On September 25, Governor Brown signed Assembly Bill No. 52, which creates a new category of environmental resources that must be considered under the California Environmental Quality Act: “tribal cultural resources.” The legislation imposes new requirements for consultation regarding projects that may affect a tribal cultural resource, includes a broad definition of what may be considered to be a tribal cultural resource, and includes a list of recommended mitigation measures.
New category of resources
AB 52 adds tribal cultural resources to the categories of cultural resources in CEQA, which had formerly been limited to historic, archaeological, and paleontological resources. “Tribal cultural resources” are defined as either (1) ”sites, features, places cultural landscapes, sacred places and objects with cultural value to a California Native American tribe” that are included in the state register of historical resources or a local register of historical resources, or that are determined to be eligible for inclusion in the state register; or (2) resources determined by the lead agency, in its discretion, to be significant based on the criteria for listing in the state register.

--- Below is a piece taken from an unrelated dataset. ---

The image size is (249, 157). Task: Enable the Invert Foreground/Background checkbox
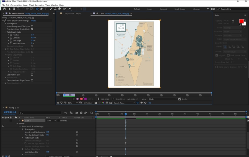coord(32,26)
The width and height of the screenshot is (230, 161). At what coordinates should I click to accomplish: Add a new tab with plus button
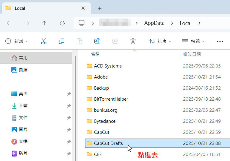(100, 8)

Under AB 52, a project that may cause a substantial adverse change in the significance of a tribal cultural resource is defined as a project that may have a significant effect on the environment. Where a project may have a significant impact on a tribal cultural resource, the lead agency’s environmental document must discuss the impact and whether feasible alternatives or mitigation measures could avoid or substantially lessen the impact.
Consultation with tribes
Recognizing that tribes may have expertise with regard to their tribal history and practices, AB 52 requires lead agencies to provide notice to tribes that are traditionally and culturally affiliated with the geographic area of a proposed project if they have requested notice of projects proposed within that area. If the tribe requests consultation within 30 days upon receipt of the notice, the lead agency must consult with the tribe. Consultation may include discussing the type of environmental review necessary, the significance of tribal cultural resources, the significance of the project’s impacts on the tribal cultural resources, and alternatives and mitigation measures recommended by the tribe.
The parties must consult in good faith, and consultation is deemed concluded when either the parties agree to measures to mitigate or avoid a significant effect on a tribal cultural resource (if such a significant effect exists) or when a party concludes that mutual agreement cannot be reached.

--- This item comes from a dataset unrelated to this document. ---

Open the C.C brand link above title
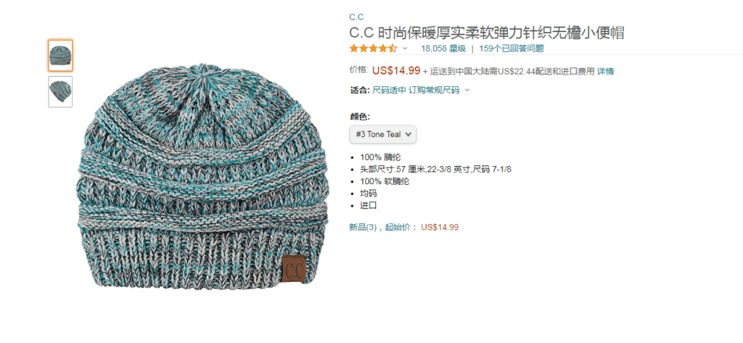 coord(356,17)
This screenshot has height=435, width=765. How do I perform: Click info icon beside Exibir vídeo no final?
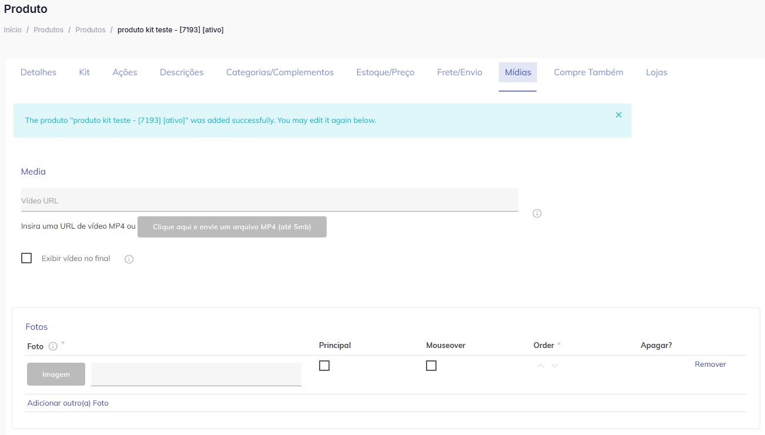pyautogui.click(x=129, y=259)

Mitigating adverse changes to tribal cultural resources
Mitigation measures agreed upon during consultation must be recommended for inclusion in the environmental document. AB 52 also identifies mitigation measures that may be considered to avoid significant impacts if there is no agreement on appropriate mitigation. Recommended measures include:
- preservation in place
- protecting the cultural character and integrity of the resource
- protecting the traditional use of the resource
- protecting the confidentiality of the resource
- permanent conservation easements with culturally appropriate management criteria.
AB 52 contains several important changes to CEQA. Environmental documents must now consider tribal cultural resources in their analyses, and additional consultation requirements may apply to certain projects. Project proponents should be aware of these new requirements, and tribes should be similarly aware of their consultation rights under the new legislation.